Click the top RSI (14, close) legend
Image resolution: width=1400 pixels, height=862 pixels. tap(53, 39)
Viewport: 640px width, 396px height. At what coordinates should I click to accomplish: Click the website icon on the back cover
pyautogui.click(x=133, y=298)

****************************************

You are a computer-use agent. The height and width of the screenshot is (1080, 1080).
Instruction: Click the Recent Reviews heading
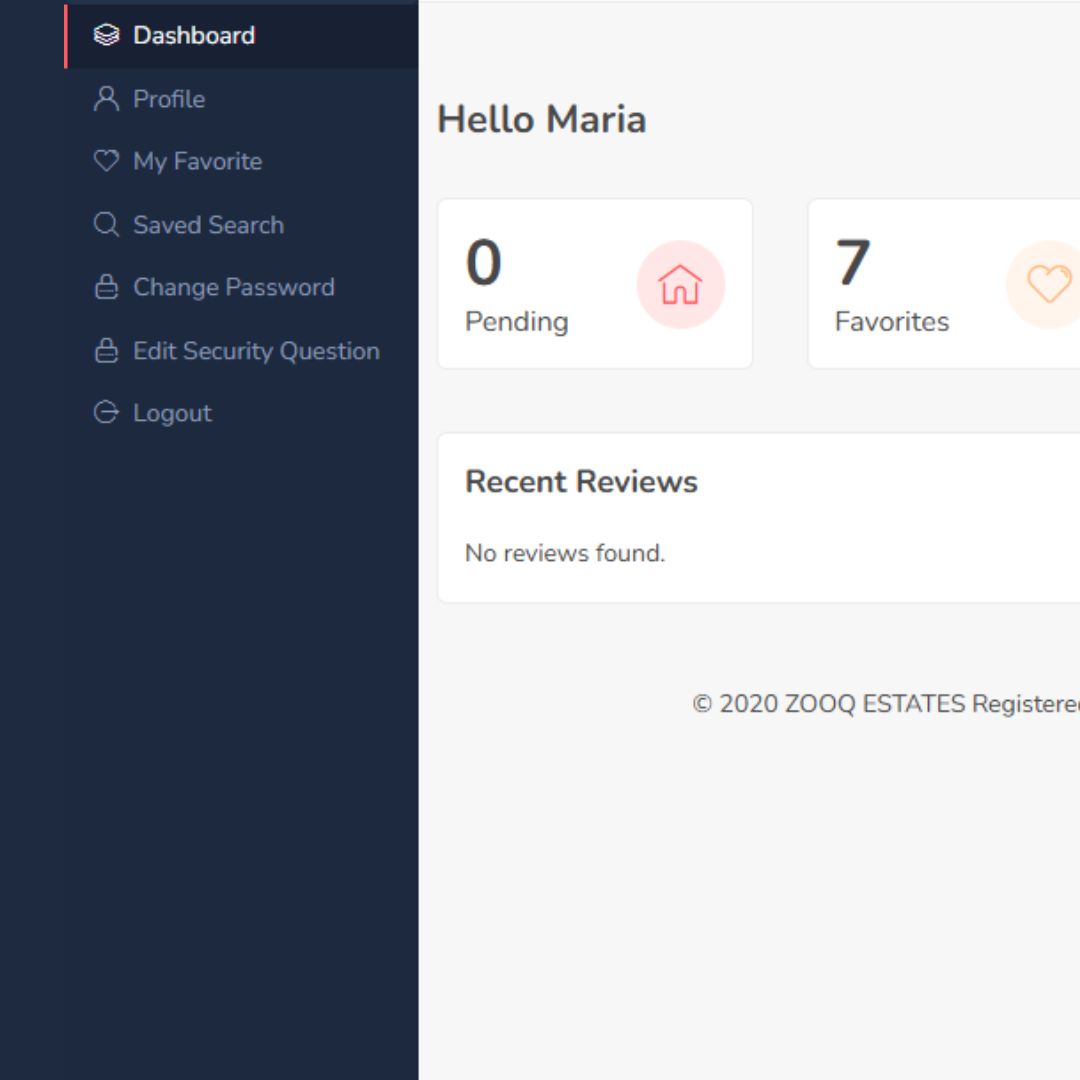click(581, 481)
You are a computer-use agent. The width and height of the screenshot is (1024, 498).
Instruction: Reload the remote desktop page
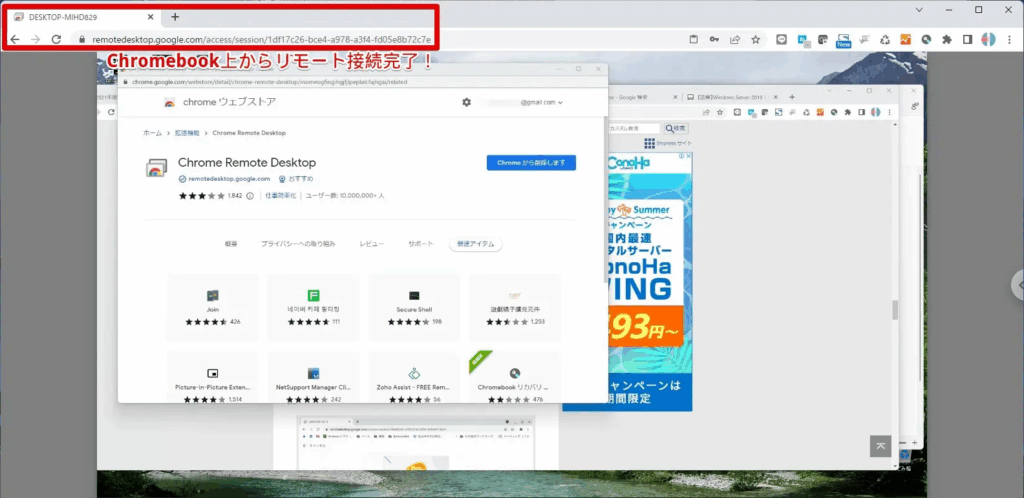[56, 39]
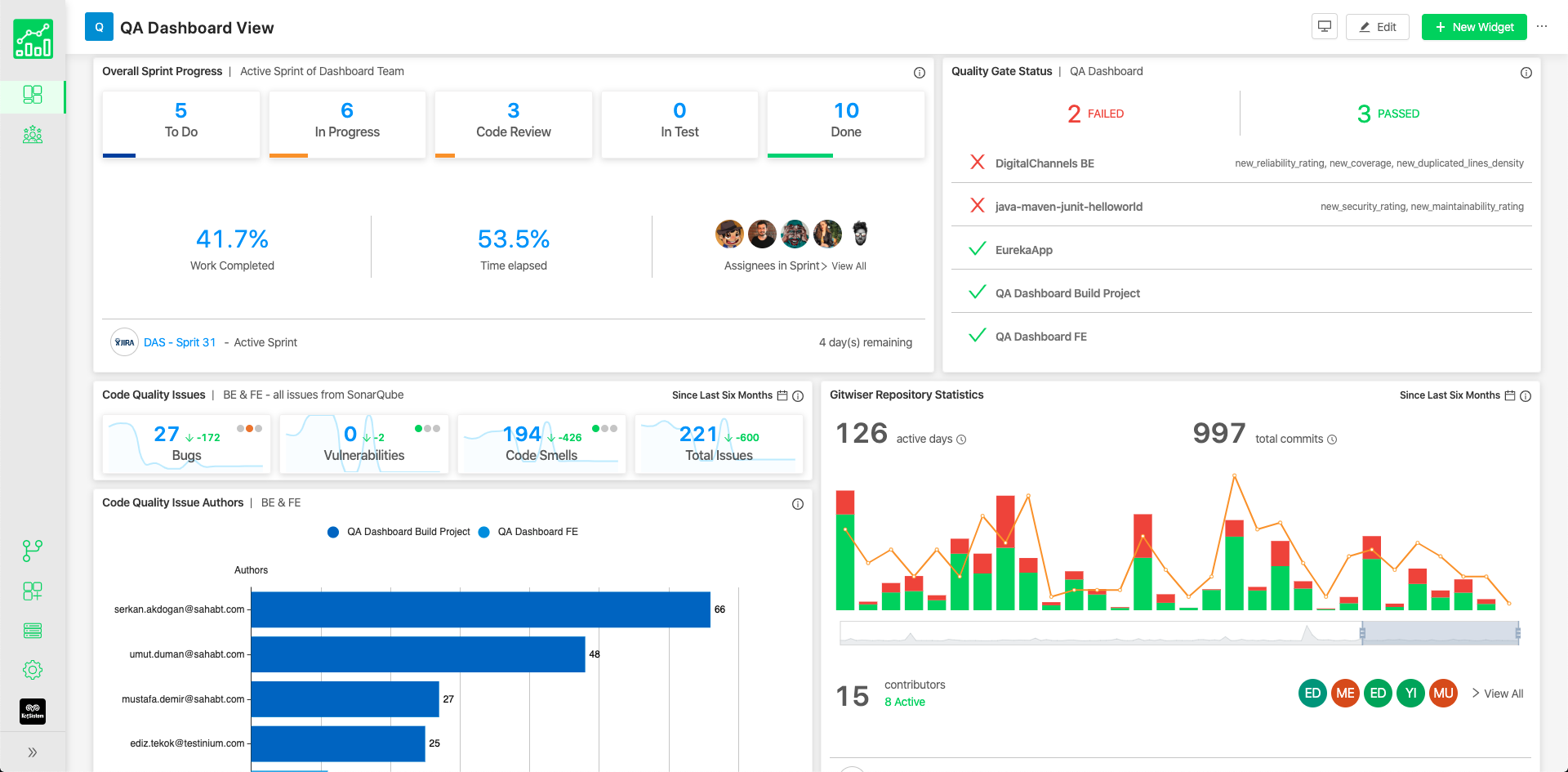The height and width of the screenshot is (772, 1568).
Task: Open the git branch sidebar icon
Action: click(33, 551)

****************************************

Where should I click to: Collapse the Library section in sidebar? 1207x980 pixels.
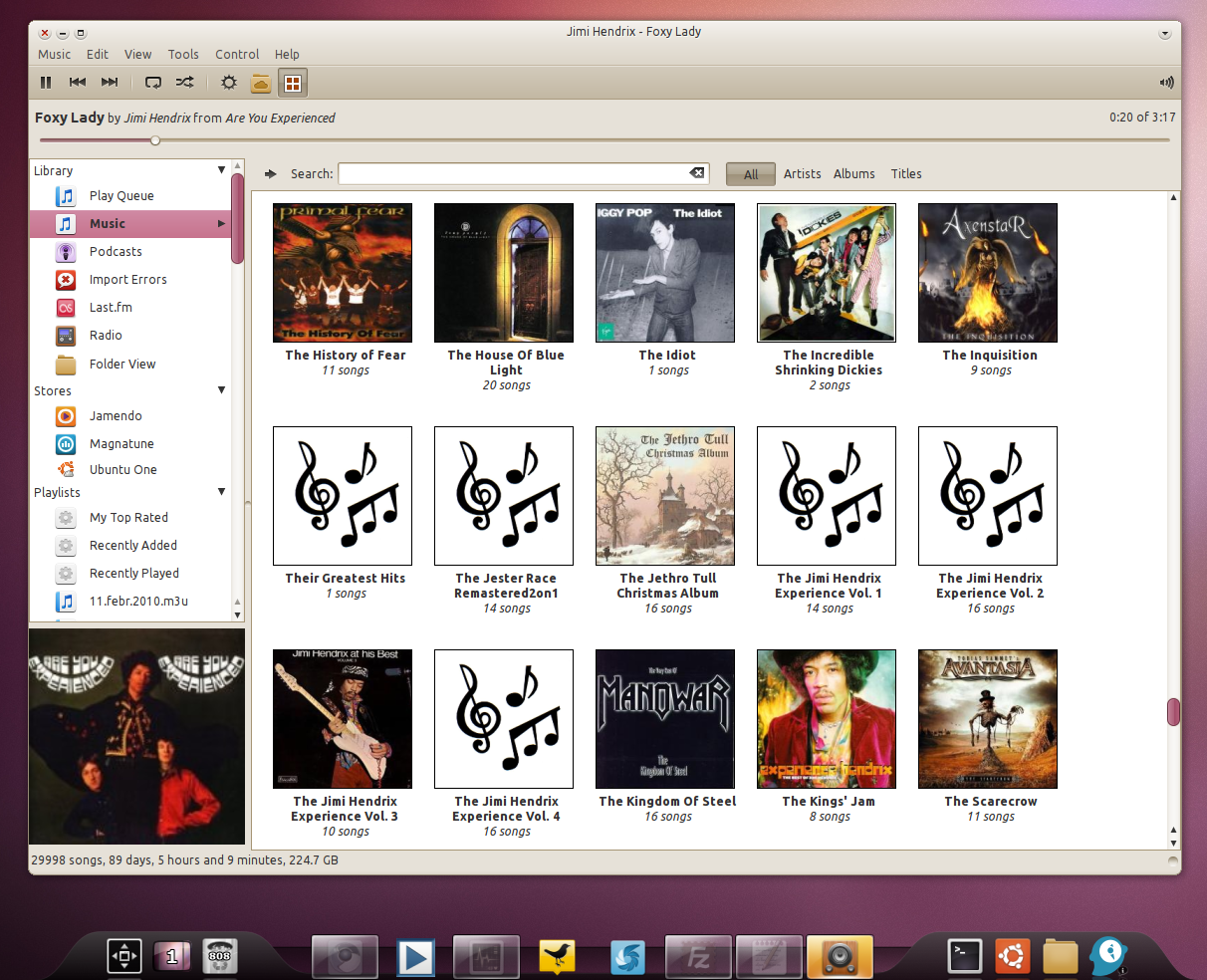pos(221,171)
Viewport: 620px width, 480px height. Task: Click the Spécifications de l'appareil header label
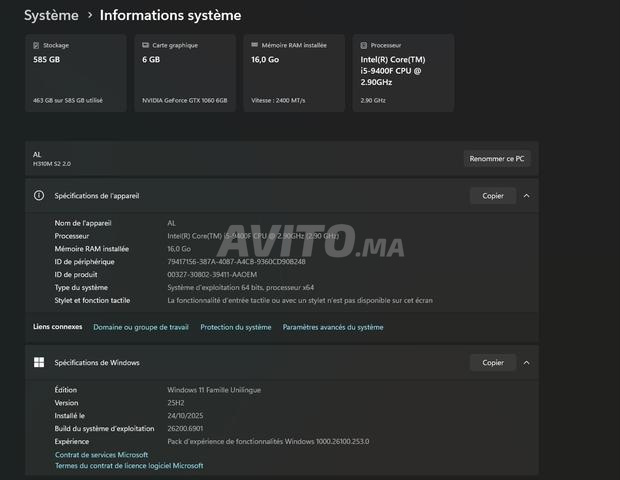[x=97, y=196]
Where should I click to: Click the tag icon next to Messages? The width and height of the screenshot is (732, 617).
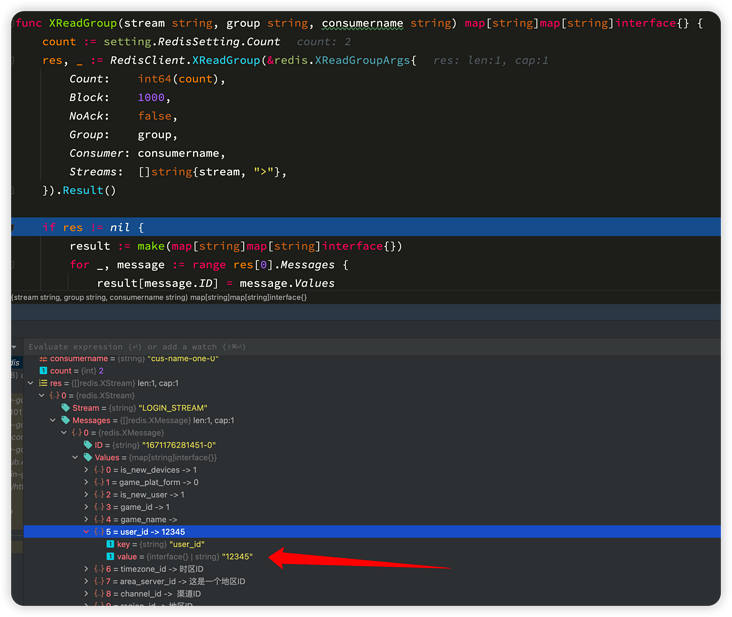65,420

****************************************

### EXERCISE PROMPT
Tell me how many lines in the entries contain the string "agent", and give nothing besides that number.

### RESPONSE BELOW
2